With cryptocurrencies still in their nascent stages of development, safety is always a primary concern. As such, more bitcoin holders are migrating their cryptocurrencies from a public exchange to offline storage or “cold” storage.
Heavy sell-offs in the cryptocurrency market forced the way investors think when it comes to safely storing their crypto. A number of companies have gone asunder, making investors wonder whether their crypto is safe on a public exchange despite growing trust over the years.
“Developments across the crypto market in 2022 have forced many to reevaluate their risk management practices as collapsing decentralized finance protocols and bankrupt centralized finance platforms have highlighted the truth of not your keys, not your crypto,’” a Kitco News article said.
“As a result of funds being locked or lost, Bitcoin holders have embarked on a mission to withdraw their tokens from exchanges at an astonishing rate, with the month of May being the only exception in all of 2022,” the article added.
The start of 2022 saw a trickle of sell-offs and ultimately reached a zenith in June as the crypto market followed stocks on the way down. While the crypto market has steadied as of late, there still appears to be a steady stream of migration from exchanges.
“June saw a net outflow from exchanges of 119,000 bitcoin, the highest outflow since November 2020. July also saw massive outflows, with 96,000 bitcoin being withdrawn from exchanges. The exchange outflows have continued in August, with a net of 65,000 bitcoin withdrawn in the first 22 days of the month,” Arcane Research said.

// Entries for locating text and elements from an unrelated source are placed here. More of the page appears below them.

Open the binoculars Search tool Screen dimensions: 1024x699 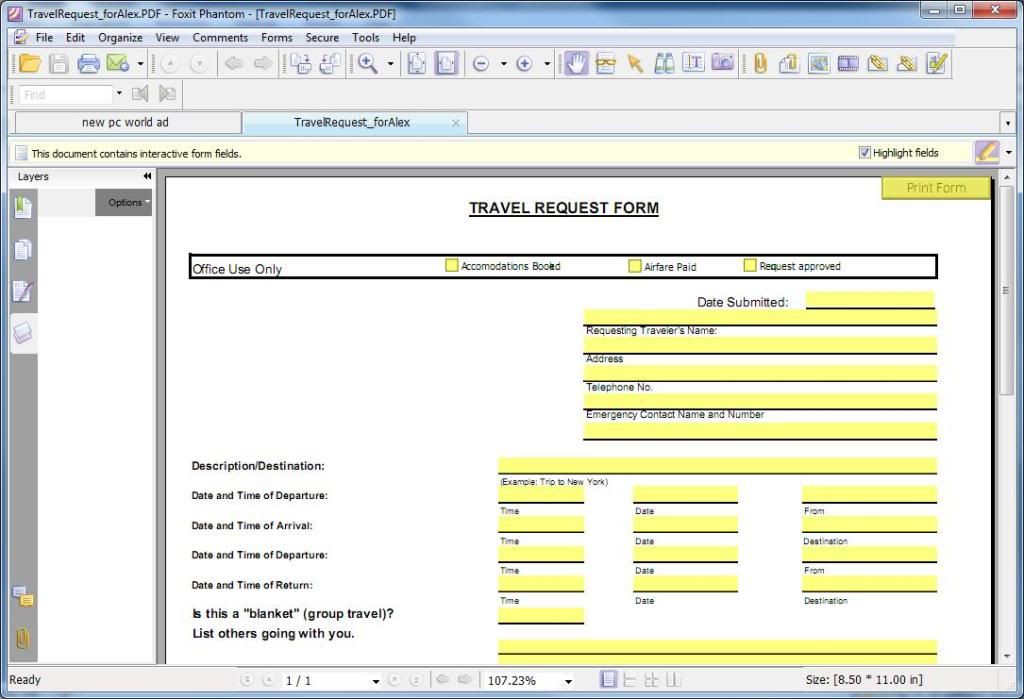[x=664, y=64]
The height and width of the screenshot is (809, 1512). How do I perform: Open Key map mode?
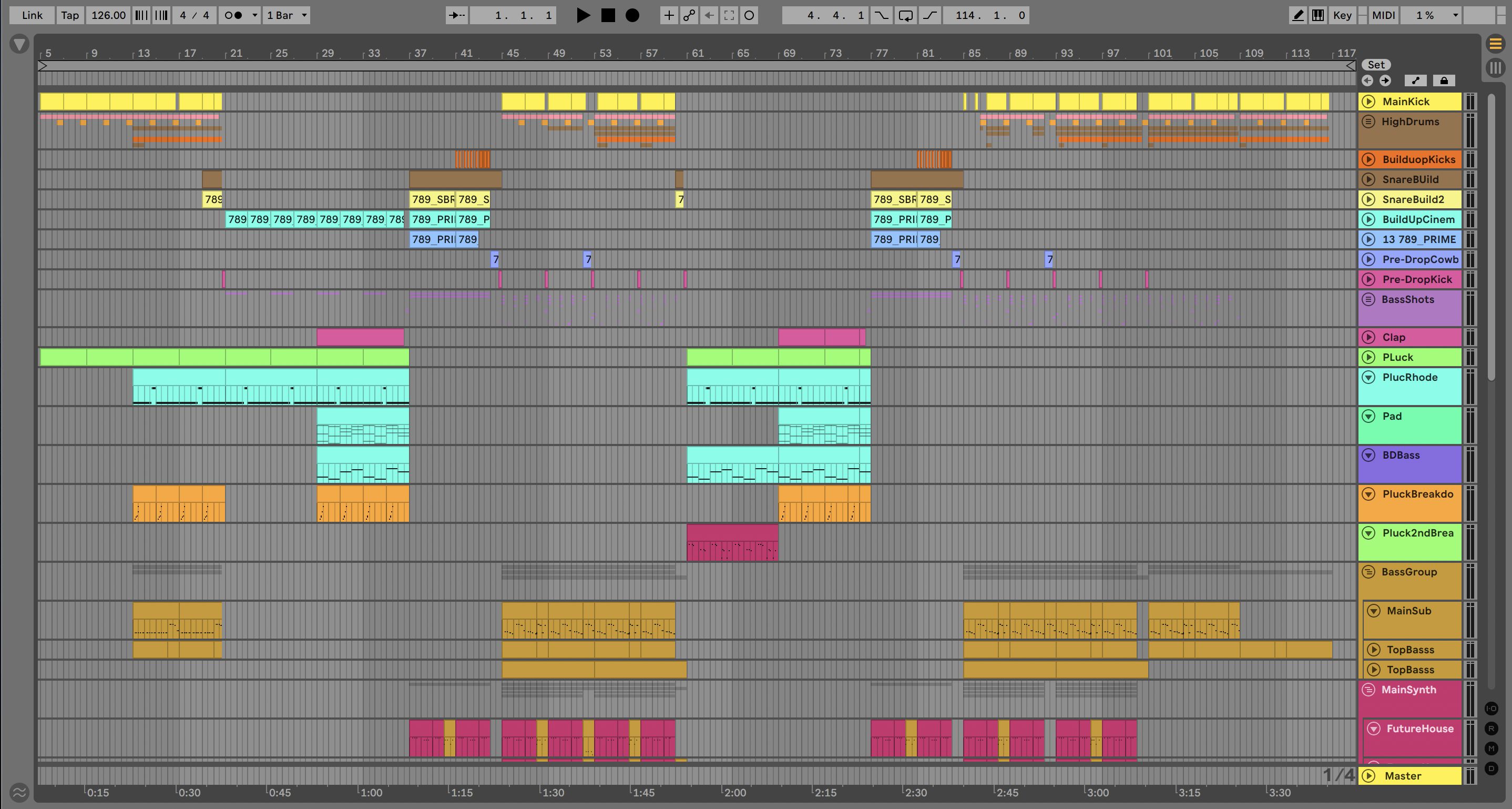click(x=1342, y=15)
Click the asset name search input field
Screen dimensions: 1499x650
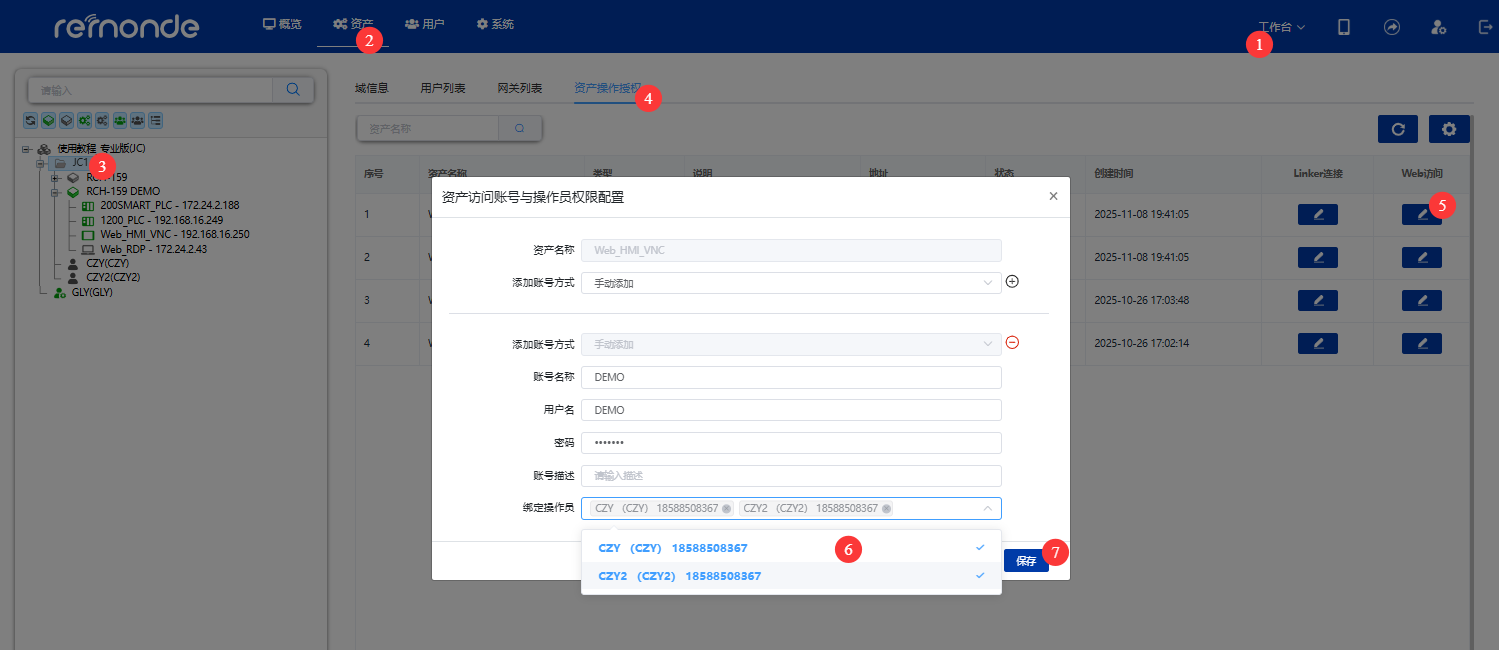point(428,128)
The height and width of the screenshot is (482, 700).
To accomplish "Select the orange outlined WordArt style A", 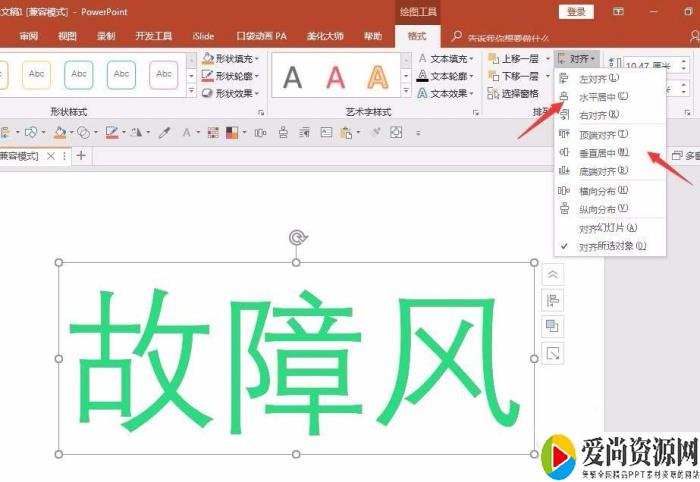I will pos(378,76).
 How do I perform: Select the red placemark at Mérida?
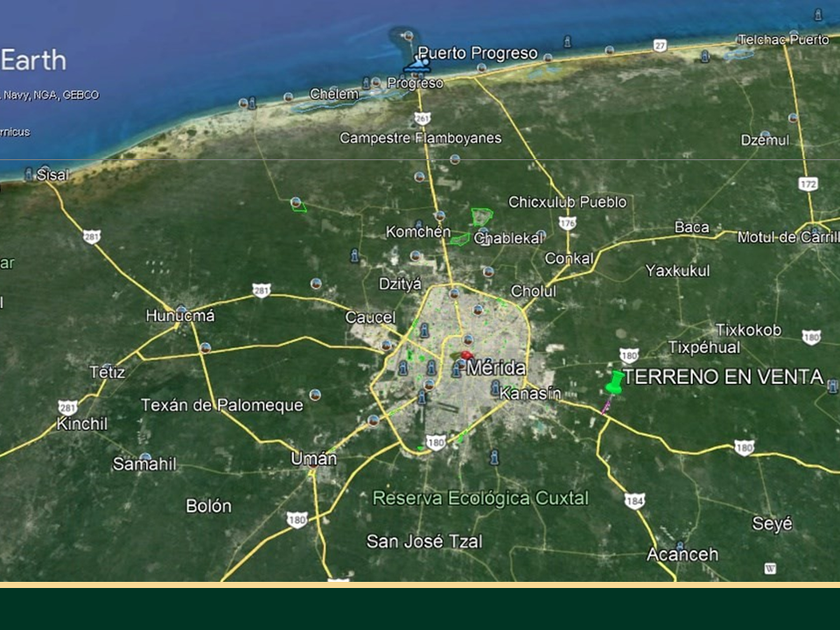point(466,355)
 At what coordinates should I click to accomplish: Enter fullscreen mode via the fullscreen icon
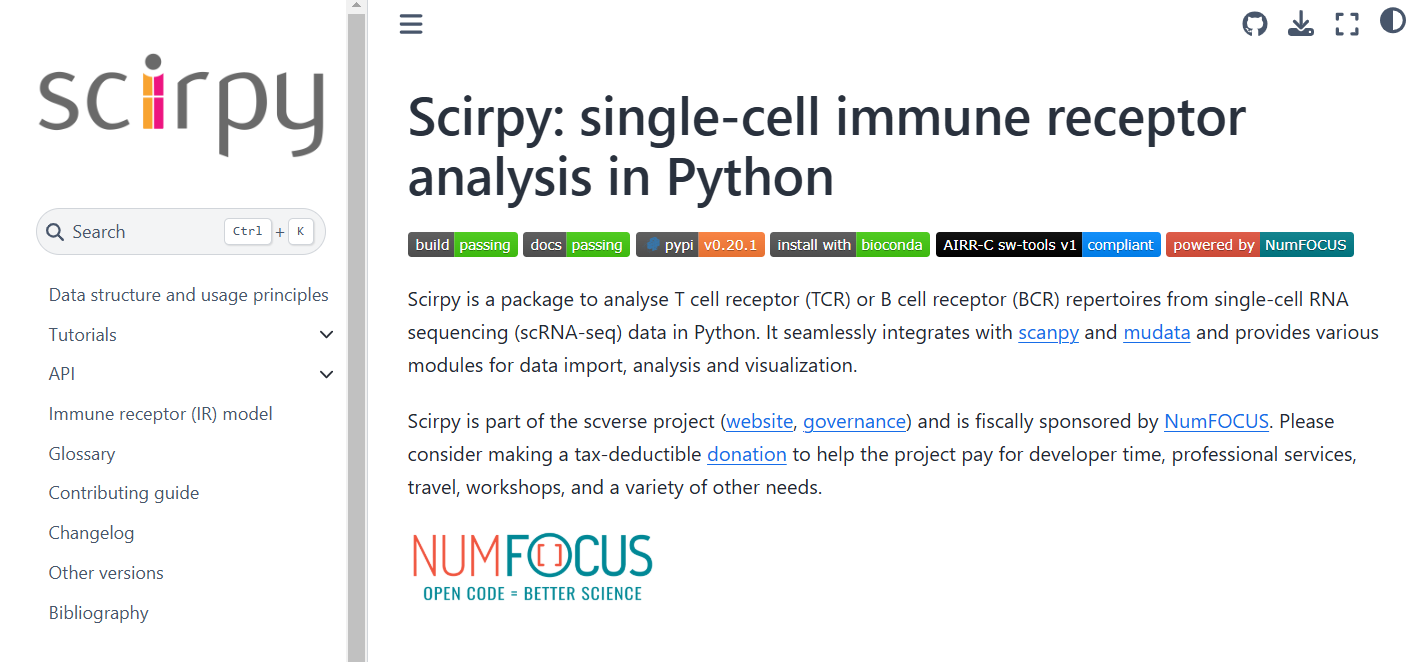(x=1347, y=23)
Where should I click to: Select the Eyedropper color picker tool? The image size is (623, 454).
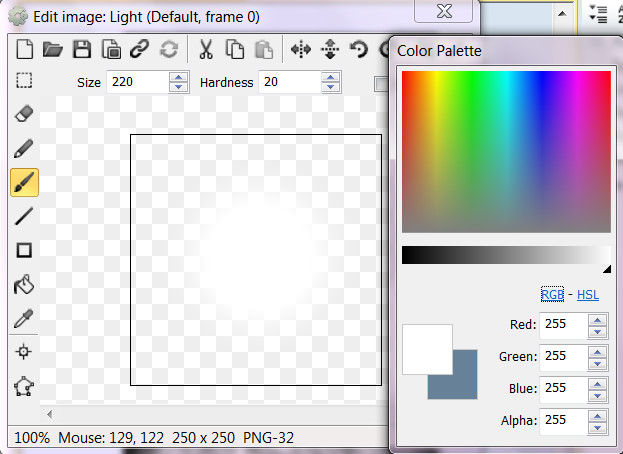[x=24, y=319]
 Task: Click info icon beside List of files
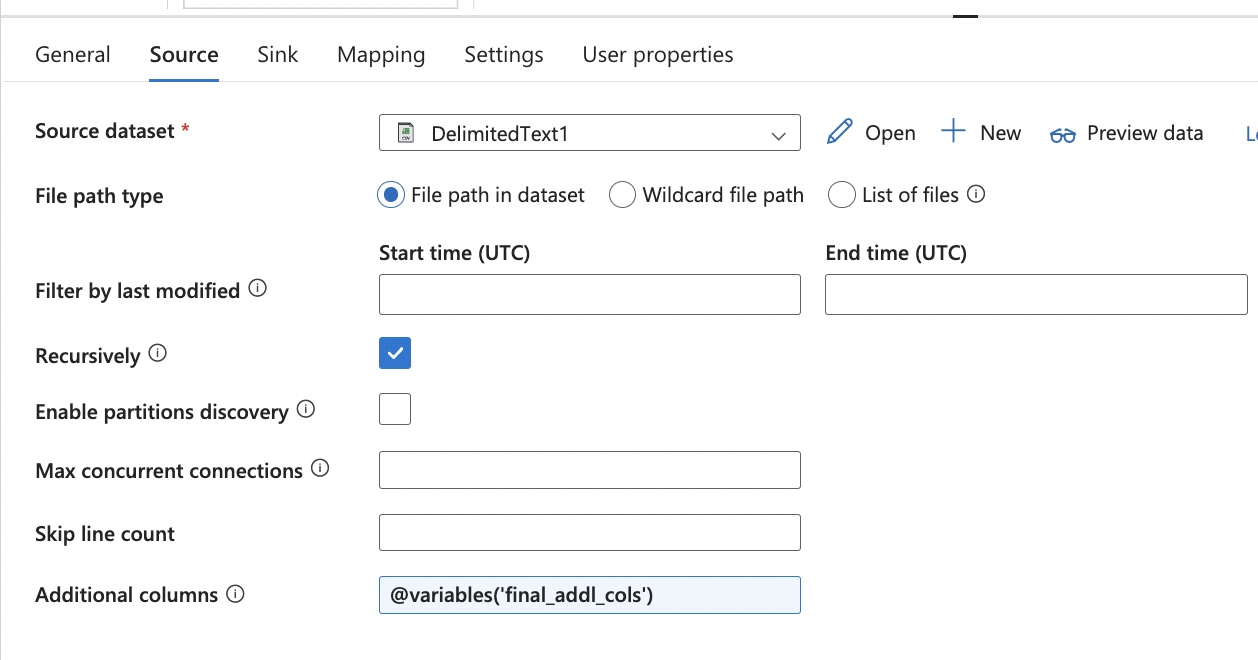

As an alternate to placing bitcoin on a public exchange, investors can also opt for getting exposure to futures contracts in bitcoin via the ProShares Bitcoin ETF (BITO ). With cryptocurrency regulation still in its infancy, BITO will allow investors to get bitcoin exposure on a traditional market exchange, thereby reducing the risk of a public exchange going out of business.
Furthermore, BITO is actively managed, giving investors dynamic exposure to the bitcoin futures market. This puts portfolio management in the hands of market professionals who can increase or reduce exposure to contracts given the current nature of the ever-changing, volatile crypto market.